Actually, I bet you are excited, because the debates promise to be the biggest remaining events—barring October Surprises—in a close and closely followed election.

But do you expect to learn much from the debates? I doubt it, because the debates as they’ve evolved are designed to elicit little more than 30- to 60-second excerpts from stump speeches. And while they can be tremendously influential, it tends to be for the wrong reasons: someone sighs, flubs a line, looks at his watch, sweats too much.

Yes, you can rationalize all you want that these moments “reveal character,” but often as not they really just reveal the candidate doing something that plays into an already-established narrative. As it is, debates don’t really test much more than how well a candidate does in debates. (If that. You could argue that the experience of candidates like Al Gore or Richard Nixon—who “won” the debates on radio—shows that Americans don’t like overly good debaters.)

How could we fix this? Maybe our Presidential debates should be a little more like Project Runway.

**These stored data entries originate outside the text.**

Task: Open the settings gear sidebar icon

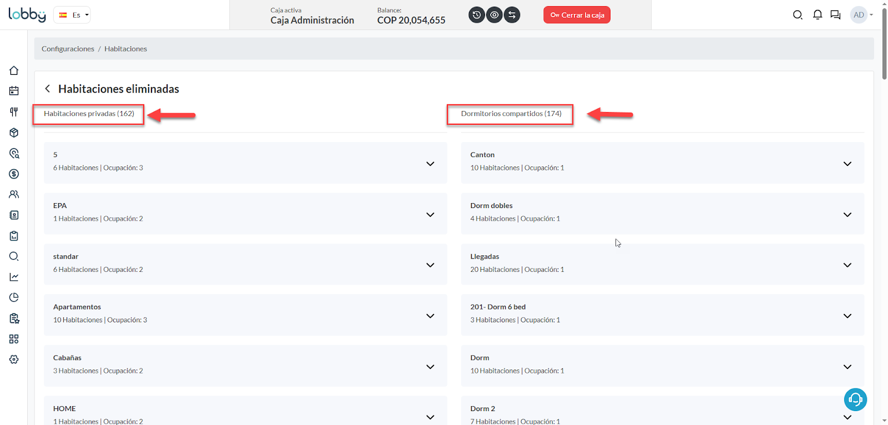Action: tap(14, 360)

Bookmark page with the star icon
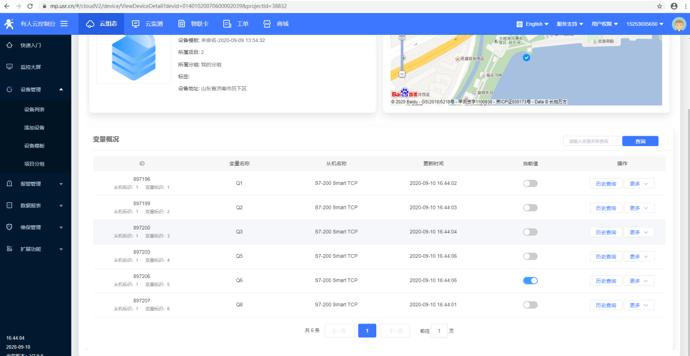click(660, 6)
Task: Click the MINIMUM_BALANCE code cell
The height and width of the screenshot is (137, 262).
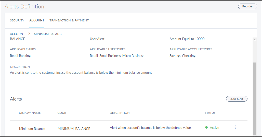Action: click(74, 129)
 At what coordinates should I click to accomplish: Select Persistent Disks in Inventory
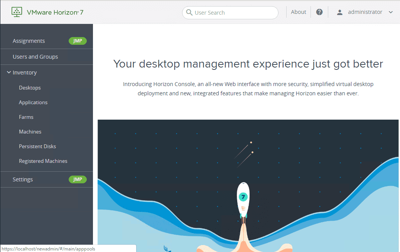coord(37,146)
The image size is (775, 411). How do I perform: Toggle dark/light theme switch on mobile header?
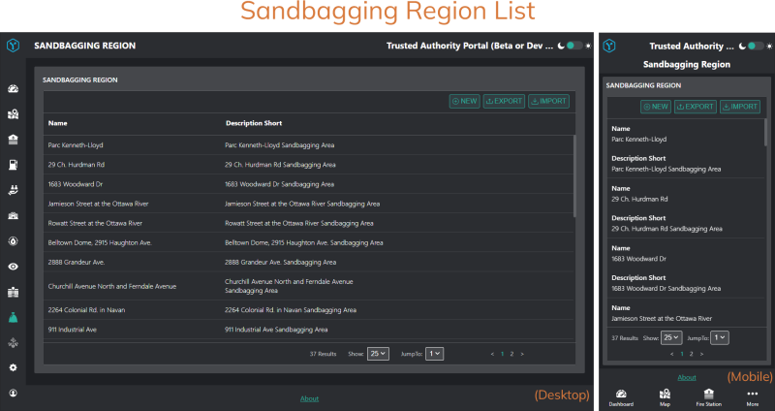click(756, 46)
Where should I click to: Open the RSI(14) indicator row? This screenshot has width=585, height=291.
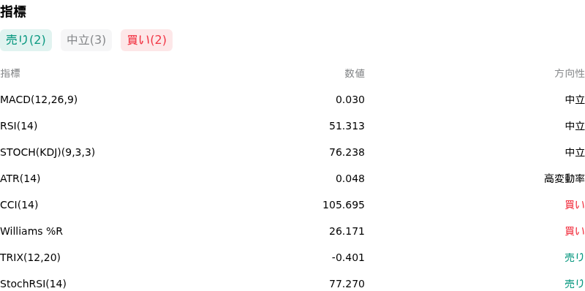pos(293,126)
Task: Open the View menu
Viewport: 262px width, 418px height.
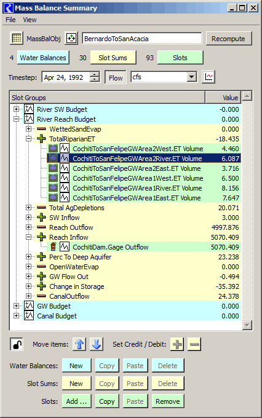Action: (x=30, y=20)
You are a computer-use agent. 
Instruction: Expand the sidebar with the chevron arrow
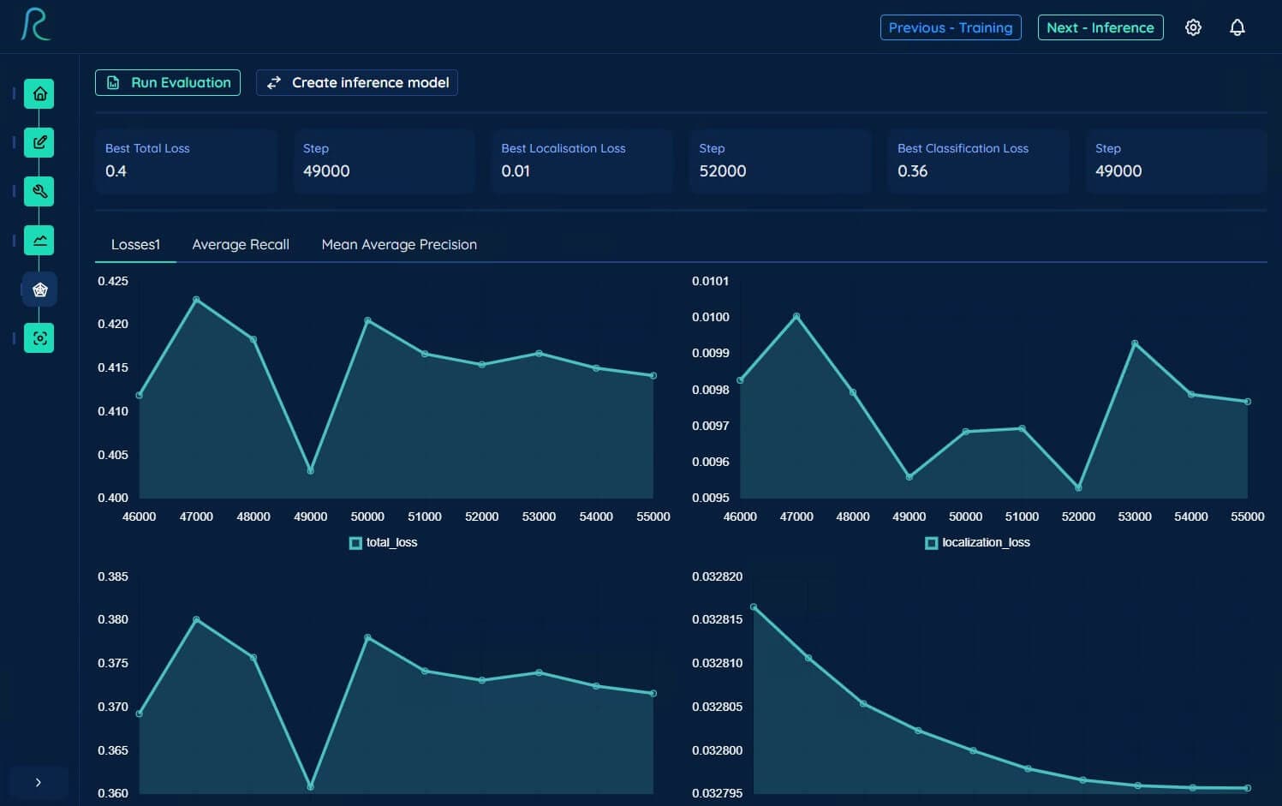(x=39, y=782)
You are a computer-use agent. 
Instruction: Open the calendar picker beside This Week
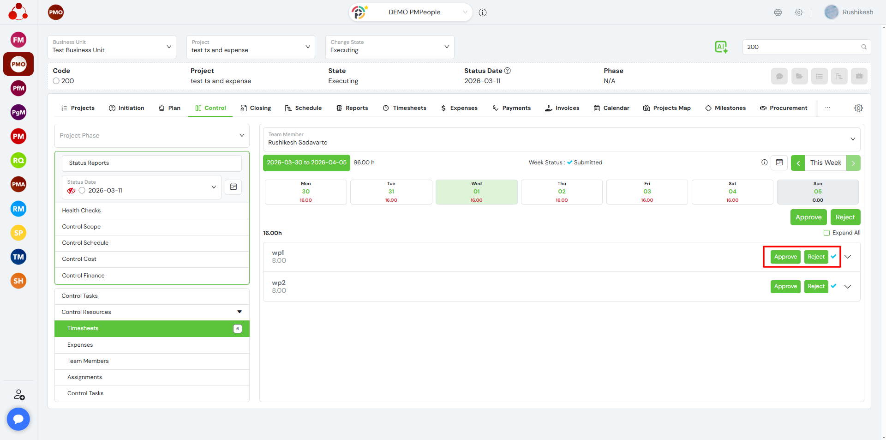click(779, 163)
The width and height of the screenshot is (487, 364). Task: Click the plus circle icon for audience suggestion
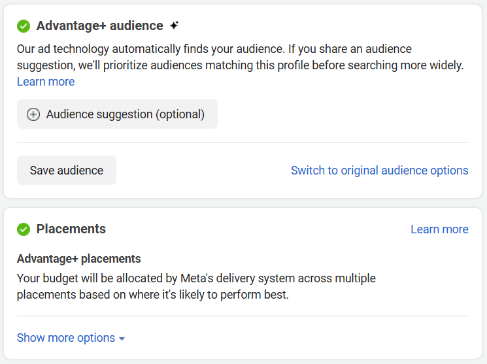tap(33, 114)
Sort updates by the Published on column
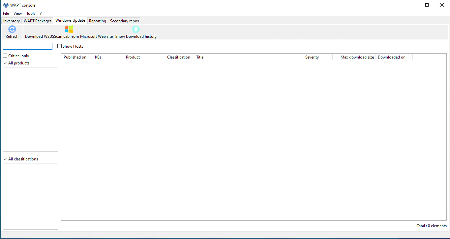Screen dimensions: 450x239 pyautogui.click(x=75, y=57)
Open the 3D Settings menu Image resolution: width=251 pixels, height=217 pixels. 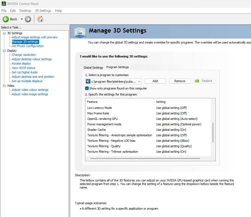[43, 11]
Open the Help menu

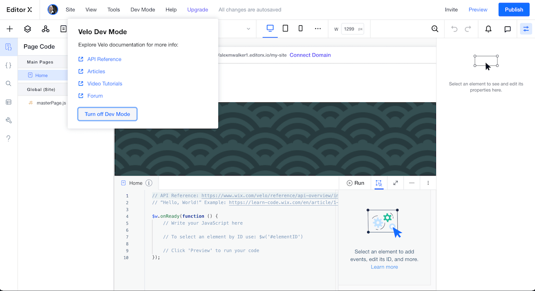(171, 10)
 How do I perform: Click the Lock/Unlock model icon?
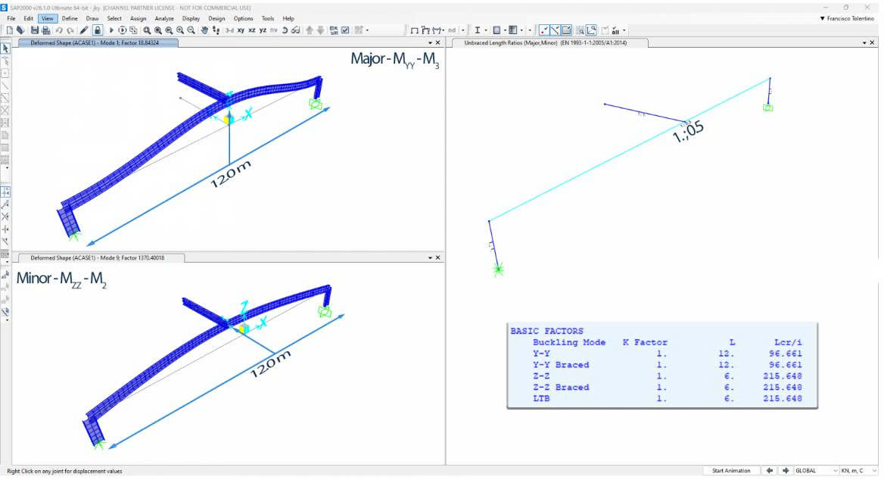point(98,30)
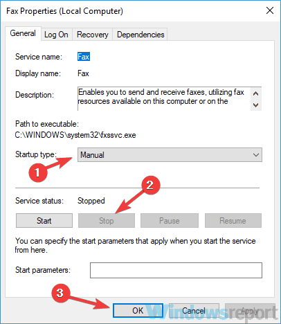Click the Display name Fax value
281x324 pixels.
(x=83, y=73)

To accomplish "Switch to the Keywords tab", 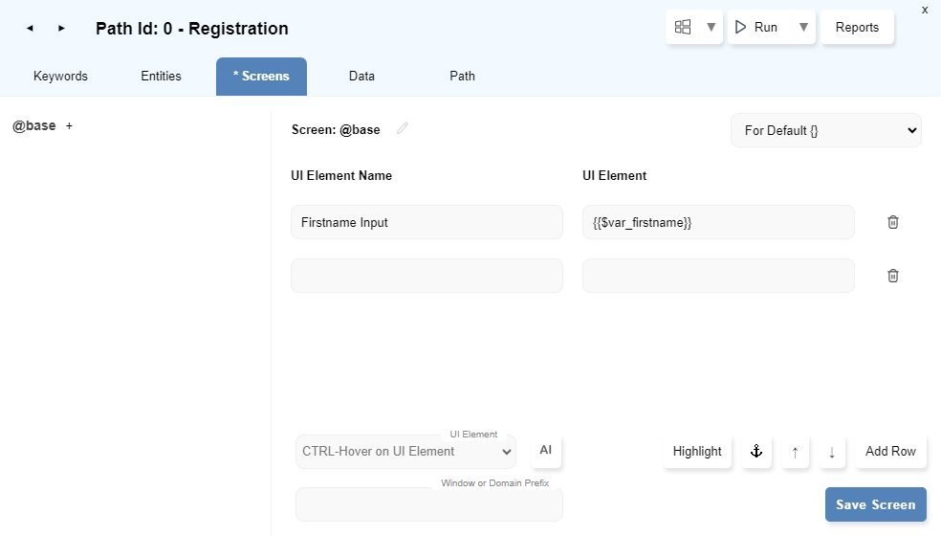I will (x=60, y=77).
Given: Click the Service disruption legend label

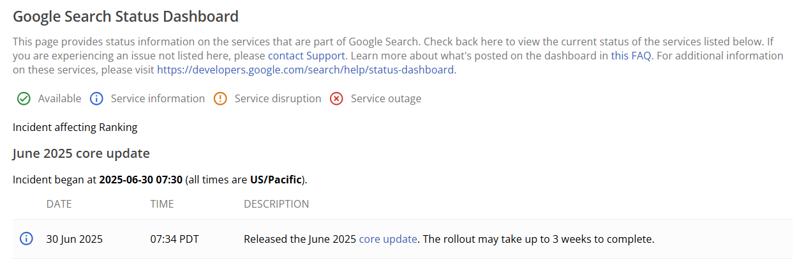Looking at the screenshot, I should (278, 98).
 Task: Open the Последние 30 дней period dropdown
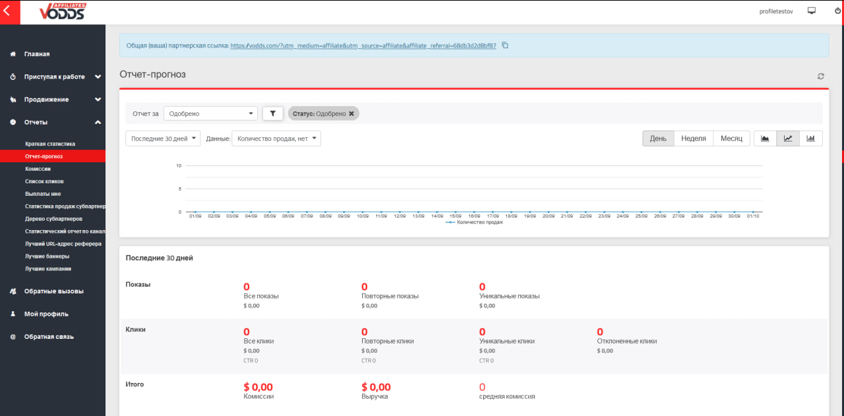162,138
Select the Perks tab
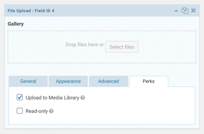 point(149,81)
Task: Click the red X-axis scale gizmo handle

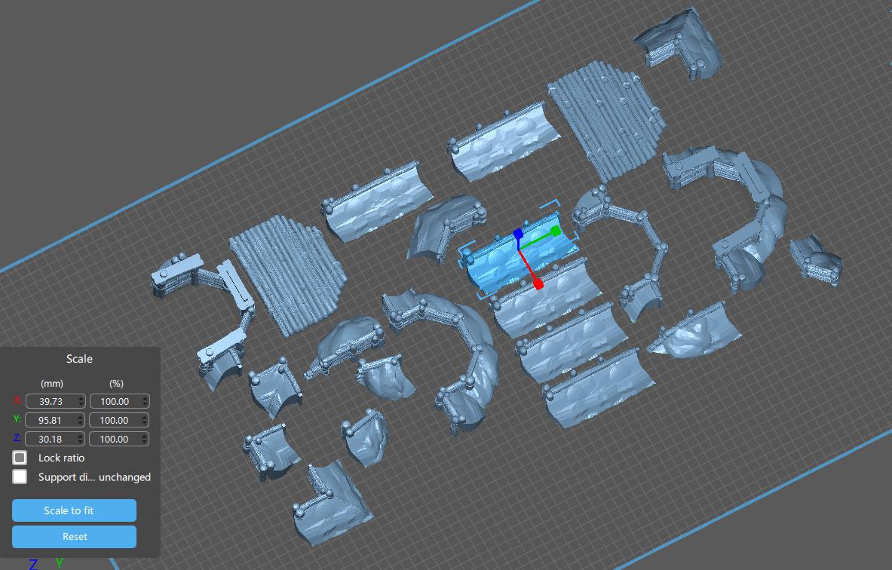Action: pyautogui.click(x=538, y=283)
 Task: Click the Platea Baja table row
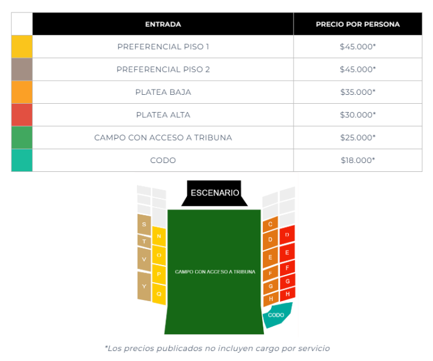[x=217, y=92]
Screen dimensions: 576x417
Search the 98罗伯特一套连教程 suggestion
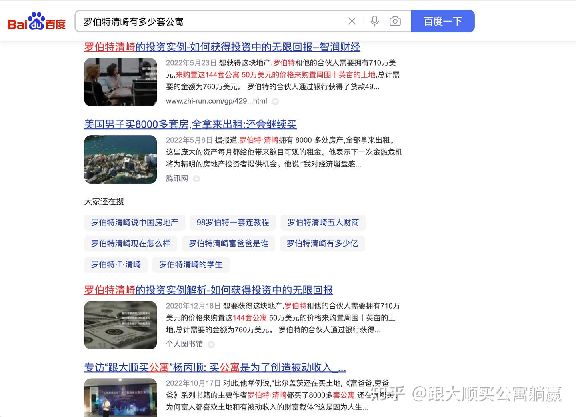tap(233, 223)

I joke, but just a little. One thing that makes competition shows like Runway or Top Chef compelling is that they realize the best way to test someone’s ability to do a job is to get them to do it, not to talk about it. They’re about applying knowledge, not regurgitating it. Whereas a Presidential debate is like a job interview—a tepid one, with time-delimited answers—an episode of Project Runway is like a job tryout.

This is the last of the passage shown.